HENRY A. KISSINGER, director of a study group on "Nuclear Weapons and Foreign Policy" of the Council on Foreign Relations; Director of Special Studies, Rockefeller Brothers' Fund; Associate, Foreign Policy Research Institute, University of Pennsylvania; Director, Harvard International Seminar
"POLICY," wrote Metternich, the Austrian minister who steered his country through 39 years of crisis by a tour de force perhaps never excelled, "is like a play in many acts which unfolds inevitably once the curtain is raised. To declare then that the play will not go on is an absurdity. The play will go on either by means of the actors or by means of the spectators who mount the stage. . . . The crucial problem [of statesmanship], therefore, resides in the decision of whether to assemble the audience, whether the curtain is to be raised and above all in the intrinsic merit of the play."
There can be little doubt that the foreign policy of the United States has reached an impasse. For several years we have been groping for a concept to deal with the transformation of the cold war from an effort to build defensive barriers into a contest for the allegiance of humanity. But the new Soviet tactics, coupled with the equally unassimilated increase in the destructive potential of the new weapons technology, have led to a crisis in our system of alliances and to substantial Soviet gains among the uncommitted peoples of the world.

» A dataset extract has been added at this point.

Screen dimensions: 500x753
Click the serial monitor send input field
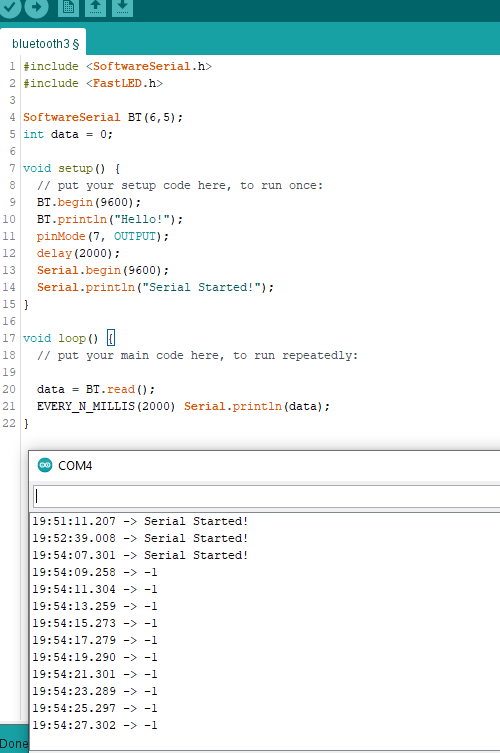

It would be a mistake, however, to ascribe our difficulties to this or that error of policy or to a particular administration, although the present Administration has not helped matters by its pretense of "normalcy." To return to Metternich's metaphor: It can be argued that our policy has reached an impasse because of our penchant for happy endings; the Soviet rulers have been able to use negotiations to their advantage because we insisted on reading from an old script. As in all tragedies, many of our problems have been produced in spite of our good intentions and have been caused, not by our worst qualities, but by our best. What is at issue, therefore, is not a policy but an attitude.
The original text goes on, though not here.